*Extracted records*:

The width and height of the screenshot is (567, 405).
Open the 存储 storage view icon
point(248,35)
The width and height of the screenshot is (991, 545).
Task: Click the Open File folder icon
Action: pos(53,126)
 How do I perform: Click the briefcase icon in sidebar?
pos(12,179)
==
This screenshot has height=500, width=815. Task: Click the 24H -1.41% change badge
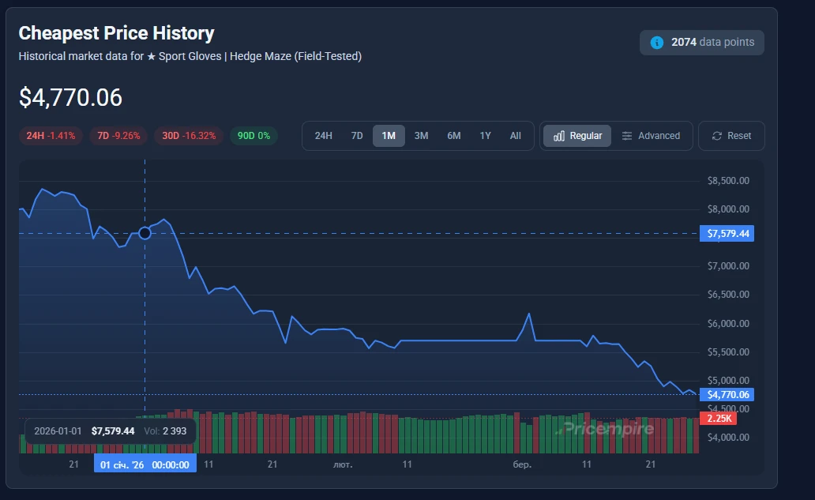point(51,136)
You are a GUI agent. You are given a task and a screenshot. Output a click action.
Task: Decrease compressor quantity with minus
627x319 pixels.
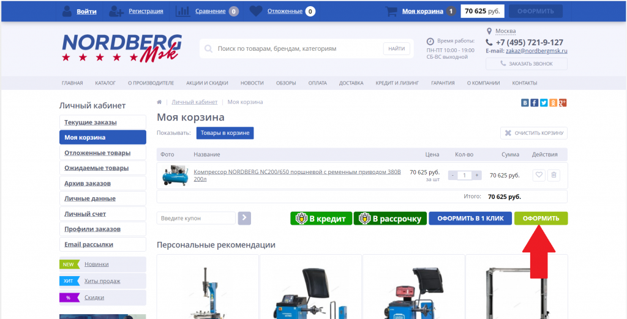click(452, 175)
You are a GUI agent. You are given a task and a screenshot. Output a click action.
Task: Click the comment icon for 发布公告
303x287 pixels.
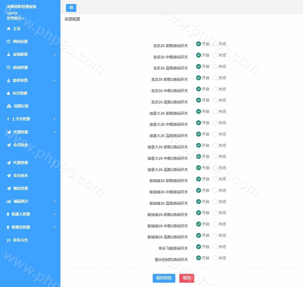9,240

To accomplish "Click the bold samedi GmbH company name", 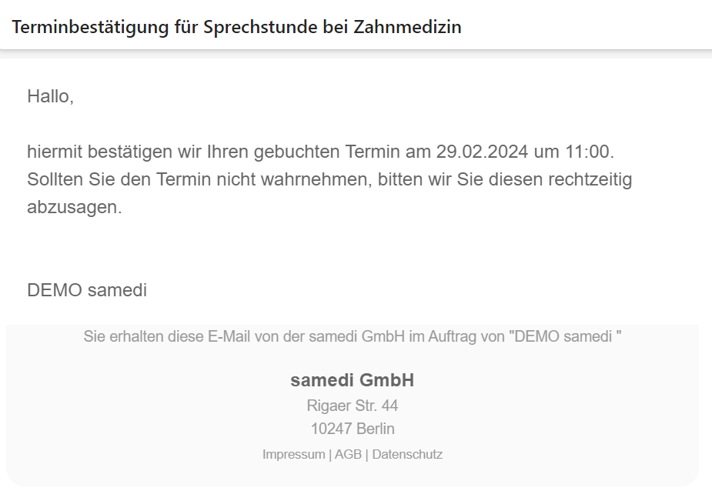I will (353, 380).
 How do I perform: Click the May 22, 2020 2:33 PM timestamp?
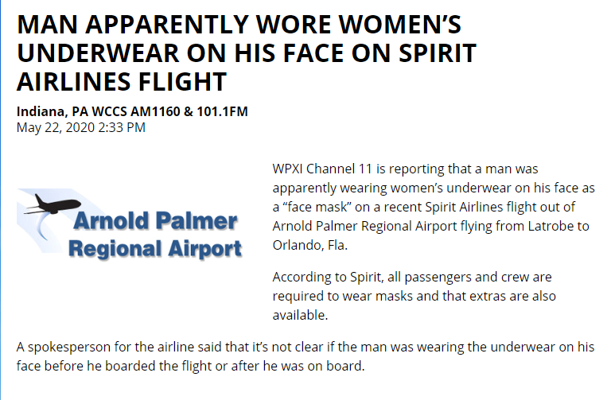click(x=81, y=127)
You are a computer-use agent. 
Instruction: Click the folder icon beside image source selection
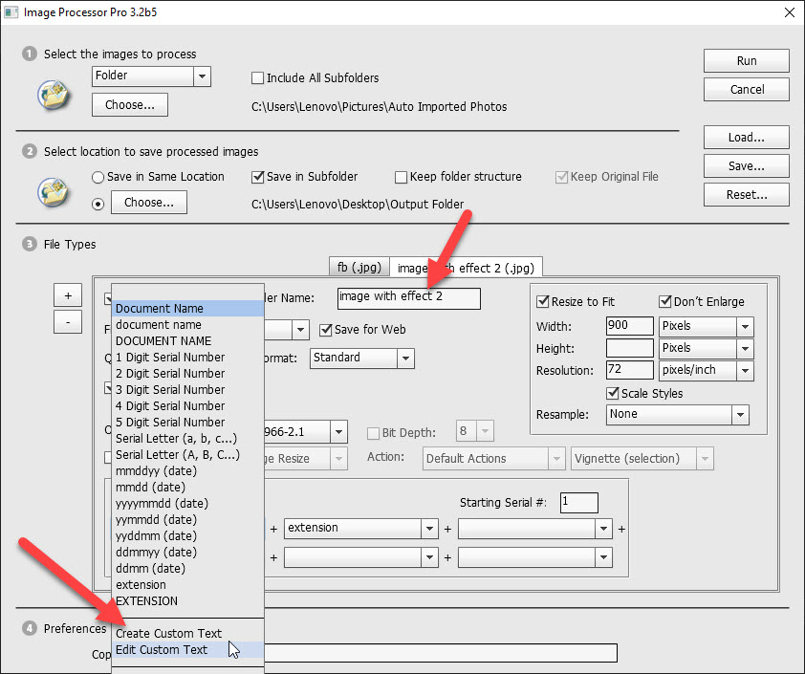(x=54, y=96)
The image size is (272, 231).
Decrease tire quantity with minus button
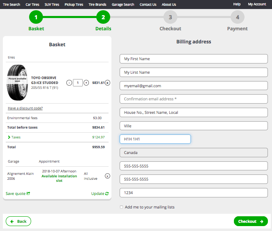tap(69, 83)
==
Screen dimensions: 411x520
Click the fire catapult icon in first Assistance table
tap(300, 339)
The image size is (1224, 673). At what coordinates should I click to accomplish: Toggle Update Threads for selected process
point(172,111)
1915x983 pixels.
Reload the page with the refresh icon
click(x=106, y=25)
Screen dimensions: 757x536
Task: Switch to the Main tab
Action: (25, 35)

*What this task involves*:
From the data above, return every line from the line that has "Click the fire" up to and including the line that has "1915x983 pixels.", exactly.

*Your solution*:
Click the fire catapult icon in first Assistance table
tap(300, 339)
The image size is (1224, 673). At what coordinates should I click to accomplish: Toggle Update Threads for selected process
point(172,111)
1915x983 pixels.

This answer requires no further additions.